À la veille du débarquement des Alliés en Normandie en juin 1944, environ huit mille bunkers sont achevés selon des plans standardisés. Mais le
« Mur de l'Atlantique » mal armé sera envahi le « Jour J » en quelques heures par les Alliés. Seules quelques « forteresses »  résistent en France et ne sont libérées qu'en mai 1945 par l'armée française et des groupes de résistants espagnols.
Libération de la France
Les « Espagnols rouges », avec 10 000 combattants environ, sont le plus important groupe d'étrangers dans la Résistance en France. Ils désertent en masse les camps de l’OT et les GTE afin de rejoindre la Résistance.

Après leur libération en Afrique du Nord en novembre 1943, les Espagnols rejoignent l'armée du général de Gaulle, et 150 d’entre eux de la Division Leclerc participent à la libération de Paris (« La Nueve »). Plusieurs villes dans le Sud de la France et des « forteresses » allemandes sont libérées par des résistants espagnols. En novembre 1945, le général de Gaulle ordonnent finalement la dissolution des GTE.
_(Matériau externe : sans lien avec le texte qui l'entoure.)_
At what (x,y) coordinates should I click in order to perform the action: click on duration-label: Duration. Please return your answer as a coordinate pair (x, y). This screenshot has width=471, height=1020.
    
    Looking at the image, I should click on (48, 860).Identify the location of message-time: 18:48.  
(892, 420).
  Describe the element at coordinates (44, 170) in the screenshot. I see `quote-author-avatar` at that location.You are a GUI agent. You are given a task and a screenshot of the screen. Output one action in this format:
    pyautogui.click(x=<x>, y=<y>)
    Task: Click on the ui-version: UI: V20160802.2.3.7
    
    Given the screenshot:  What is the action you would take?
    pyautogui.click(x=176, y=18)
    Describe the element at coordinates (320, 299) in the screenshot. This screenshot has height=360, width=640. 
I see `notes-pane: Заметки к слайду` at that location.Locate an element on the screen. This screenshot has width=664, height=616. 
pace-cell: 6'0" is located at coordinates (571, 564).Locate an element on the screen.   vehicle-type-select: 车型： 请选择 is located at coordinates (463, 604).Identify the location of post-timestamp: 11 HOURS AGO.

Après la Libération, beaucoup d'Espagnols ont espéré en vain une intervention alliée contre l'Espagne de Franco. Une grande majorité d'entre eux restera exilée en France. Beaucoup adopteront la nationalité française et s'intégreront, certains choisiront de demeurer apatrides, d'autres passeront du statut de réfugié à celui d’émigré après la guerre.

 
Indemnisation par l’Allemagne




 
Dans l'après-guerre, des milliers d'anciens travailleurs espagnols du « mur de l'Atlantique » réclament une indemnisation à la République fédérale d'Allemagne, se considérant persécutés politiquement au même titre que les prisonniers espagnols des camps de concentration du IIIe  Reich.

Les autorités allemandes refusent leur requête sous prétexte qu’ils étaient volontaires dans l'Organisation Todt. Avec l'aide des avocats, les
« Rotspanier » portent plainte devant la justice allemande. Une enquête approfondie est ouverte par le tribunal régional supérieur de Cologne : des centaines de témoins sont interrogés, dont l'ancien chef de l'Organisation Todt Albert Speer.

Enfin, les juges allemands décident que les "Rotspanier" ont été persécutés politiquement par l'occupant allemand et doivent être indemnisés conformément à la loi en tant que victimes du national-socialisme.

Les « Rotspanier » sont les premiers travailleurs forcés à être indemnisés par la République fédérale d'Allemagne. Ce n’est qu’en 2000 que la République fédérale réunifiée a créé un fonds officiel pour l’indemnisation des travailleurs forcés sous le IIIe Reich.
Mémoire en Europe
 
Le camp de concentration de Mauthausen et le camp d'internement de Rivesaltes sont aujourd'hui d'importants lieux de mémoire du fascisme en Europe.

En revanche, les travailleurs forcés espagnols de l´Organisation Todt et du régime de Vichy demeurent oubliés.Les camps de l'OT en France demeurent inconnus en Allemagne, seule la mémoire des Brigades internationales est encore présente dans l’ancienne Allemagne de l’Est.

En France, les descendants des « Espagnols rouges » se battent encore pour obtenir une reconnaissance officielle par la République française.Jusqu'à présent, seule la ville de Paris et de nombreuses initiatives locales ont honoré les « Rotspanier » à travers des plaques, alors que leur travail obligatoire dans les GTE a seulement été validé comme période de cotisation pour la retraite.

Les îles anglo-normandes rendent hommage à tous les travailleurs forcés de l'Organisation Todt, tandis qu’en Afrique du Nord, seuls les rails du
« Transsaharien » témoignent encore des camps du régime de Vichy.

En Espagne, le  franquisme et le post-franquisme ont longtemps occulté la mémoire de l'exil républicain.Les Espagnols déportés à Mauthausen font partie de la mémoire nationale, alors que l'exil espagnol en France est victime d'un oubli collectif.

Dans une période de migrations mondiales et de xénophobie croissante, cette exposition rend hommage à ces réfugiés, déportés et forçats oubliés de la Seconde Guerre mondiale.